The house at 318 Phoenixville Road in Chaplin was built c. 1828 by Isaac Goodell. It was later owned by Lester Bill and Newell C. Hunt. Jesse Hunt sold the house to George England in 1905.

Newell Jennings House (1917)

Wednesday, May 10th, 2017 Posted in Bristol, Colonial Revival, Houses | No Comments »

The house at 4 Oakland Street in Bristol was built in 1917 and came to be well-known as an exemplar of the Colonial/Georgian Revival style after it was featured in the Christmas 1920 issue of House Beautiful (“An Adaptation of the Colonial House,” by Alexander E. Hoyle). Designed by Goodell & Root, the house was built for Newell Jennings (1883-1965), who (starting in 1910) practiced law with his uncle, Roger S. Newell, in the firm of Newell & Jennings. The year the house was built, Jennings was appointed assistant state attorney. He was later a Hartford Superior Court judge.

Edwin Griswold House (1838)

Tuesday, May 9th, 2017 Posted in Essex, Greek Revival, Houses | No Comments »

Edwin Griswold (1813-1897) built the house at 33 Main Street in Ivoryton in 1838, on land he had purchased from his father, Daniel Griswold. Edwin was the partner of Samuel Merritt Comstock in the combmaking firm of Comstock & Griswold. Comstock had a house nearly identical to Griswold’s built at the same time on the other side of Bracket Lane. In 1903 the house was acquired by Clarence Bushnell. He and Linwell Behrens were bicycle salesmen who in 1904 started Behrens and Bushnell, one of the first auto dealerships in Middlesex County. The house was later owned by Comstock, Cheney & Co. and was also a parsonage of the Ivoryton Congregational Church.

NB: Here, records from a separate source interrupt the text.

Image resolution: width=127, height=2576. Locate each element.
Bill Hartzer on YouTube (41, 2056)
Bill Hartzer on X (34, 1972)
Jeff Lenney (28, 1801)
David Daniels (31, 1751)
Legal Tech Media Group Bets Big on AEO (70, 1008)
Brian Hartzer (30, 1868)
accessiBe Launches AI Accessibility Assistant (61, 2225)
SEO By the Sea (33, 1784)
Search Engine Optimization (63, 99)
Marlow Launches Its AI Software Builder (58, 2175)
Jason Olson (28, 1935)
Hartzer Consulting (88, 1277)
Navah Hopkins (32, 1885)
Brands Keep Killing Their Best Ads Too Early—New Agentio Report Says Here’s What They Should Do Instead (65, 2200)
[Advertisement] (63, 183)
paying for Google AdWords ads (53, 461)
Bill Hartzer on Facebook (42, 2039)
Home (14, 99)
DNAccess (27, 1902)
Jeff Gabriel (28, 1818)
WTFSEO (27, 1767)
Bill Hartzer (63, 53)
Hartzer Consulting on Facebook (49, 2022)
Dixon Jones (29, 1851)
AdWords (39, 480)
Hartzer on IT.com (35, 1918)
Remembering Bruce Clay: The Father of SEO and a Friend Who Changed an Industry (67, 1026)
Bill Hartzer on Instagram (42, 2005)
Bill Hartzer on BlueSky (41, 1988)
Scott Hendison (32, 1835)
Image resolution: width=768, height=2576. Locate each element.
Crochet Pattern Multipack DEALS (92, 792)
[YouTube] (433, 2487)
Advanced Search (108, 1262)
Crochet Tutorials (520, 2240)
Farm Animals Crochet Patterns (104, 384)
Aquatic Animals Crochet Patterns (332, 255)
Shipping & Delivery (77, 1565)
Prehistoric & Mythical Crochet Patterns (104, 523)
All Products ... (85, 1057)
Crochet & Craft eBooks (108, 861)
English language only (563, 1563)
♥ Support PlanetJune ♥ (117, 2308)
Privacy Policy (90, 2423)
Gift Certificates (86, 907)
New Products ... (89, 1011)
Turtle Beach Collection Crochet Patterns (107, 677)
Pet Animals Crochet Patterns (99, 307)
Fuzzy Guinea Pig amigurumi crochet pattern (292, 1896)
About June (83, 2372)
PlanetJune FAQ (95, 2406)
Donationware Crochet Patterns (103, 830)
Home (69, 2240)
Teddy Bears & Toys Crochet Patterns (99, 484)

Abner Kirtland House (1767)

Monday, May 8th, 2017 Posted in Colonial, Deep River, Houses | No Comments »

The house at 19 Union Street in Deep River was built c. 1767 by Lieut. Abner Kirtland (1745-1834). He was the son of Capt. Philip Kirtland (1693-1764), one of the first settlers of what would become Deep River. Abner Kirtland served in the Revolutionary War, being commissioned 1st Lt. in Col. William Worthington’s Regiment of the 7th Conn. Militia in 1780.

Capt. Dolbeare House (1855)

Saturday, May 6th, 2017 Posted in Colonial Revival, Greek Revival, Houses, Old Saybrook | No Comments »

The Capt. Dolbeare House, located at 70 North Cove Road in Old Saybrook, is an 1855 ship captain’s home. The house was enlarged and remodeled in 1931, at which time the two-story colonnade on the west gable end was most likely added. The house was renovated by developer John Aldi in the 1990s.

Stanley-Woodruff-Allen House (1752)

Wednesday, May 3rd, 2017 Posted in Colonial, Houses, West Hartford | No Comments »

The red saltbox house at 37 Buena Vista Road in West Hartford was built about 1752 by Samuel Stanley for his son, also named Samuel, who married Joanna Goodman in 1754. It was later owned by members of the Woodruff and Allen families and in 1943 was purchased by West Hartford to be a caretakers house for the town’s golf course. In 1976 the West Hartford Art League began leasing the building, which was restored to become the Saltbox Gallery.